(Saved entries)

:::::

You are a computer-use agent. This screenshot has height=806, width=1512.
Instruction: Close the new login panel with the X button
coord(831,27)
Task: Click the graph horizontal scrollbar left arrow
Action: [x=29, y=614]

:::::

» EXERCISE OBJECTIVE:
Turn every line of the entries above into a JSON list of strings, one string per line, and leave out any blank lines.

» PROBLEM SOLUTION:
[
  "You are a computer-use agent. This screenshot has height=806, width=1512.",
  "Instruction: Close the new login panel with the X button",
  "coord(831,27)",
  "Task: Click the graph horizontal scrollbar left arrow",
  "Action: [x=29, y=614]"
]